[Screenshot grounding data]

- - - - - - -

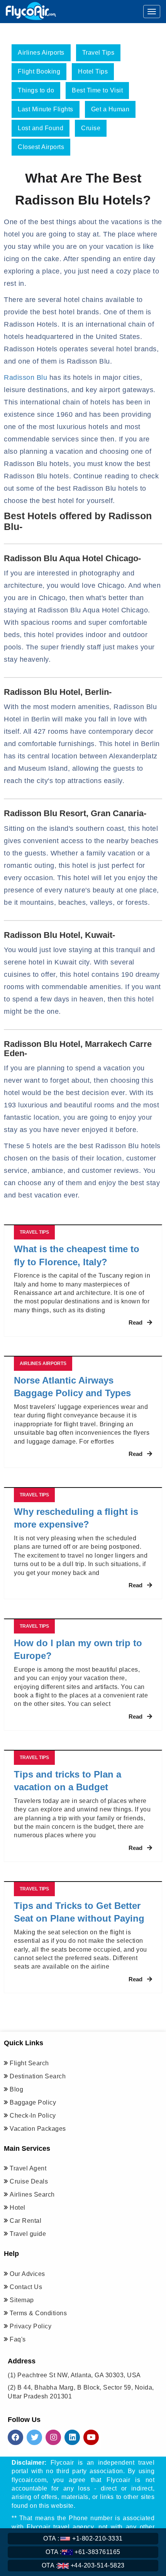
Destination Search (38, 2076)
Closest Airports (41, 147)
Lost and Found (40, 128)
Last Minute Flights (45, 109)
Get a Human (110, 109)
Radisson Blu (25, 377)
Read (135, 1322)
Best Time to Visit (97, 90)
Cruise (90, 128)
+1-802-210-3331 (83, 2538)
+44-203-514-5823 (83, 2565)
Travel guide (28, 2234)
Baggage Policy (33, 2102)
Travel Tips (98, 52)
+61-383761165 (83, 2552)
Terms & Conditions (38, 2313)
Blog (16, 2089)
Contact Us (26, 2287)
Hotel (17, 2207)
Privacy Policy (30, 2326)
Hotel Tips (93, 71)
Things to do (36, 90)
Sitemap (22, 2300)
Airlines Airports (41, 52)
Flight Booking (39, 71)
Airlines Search (32, 2194)
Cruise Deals (29, 2181)
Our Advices (27, 2274)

- - - - - - -

Restate every record exactly, please; do not copy the pictures.

Destination Search (38, 2076)
Closest Airports (41, 147)
Lost and Found (40, 128)
Last Minute Flights (45, 109)
Get a Human (110, 109)
Radisson Blu (25, 377)
Read (135, 1322)
Best Time to Visit (97, 90)
Cruise (90, 128)
+1-802-210-3331 (83, 2538)
+44-203-514-5823 (83, 2565)
Travel guide (28, 2234)
Baggage Policy (33, 2102)
Travel Tips (98, 52)
+61-383761165 (83, 2552)
Terms & Conditions (38, 2313)
Blog (16, 2089)
Contact Us (26, 2287)
Hotel (17, 2207)
Privacy Policy (30, 2326)
Hotel Tips (93, 71)
Things to do (36, 90)
Sitemap (22, 2300)
Airlines Airports (41, 52)
Flight Booking (39, 71)
Airlines Search (32, 2194)
Cruise Deals (29, 2181)
Our Advices (27, 2274)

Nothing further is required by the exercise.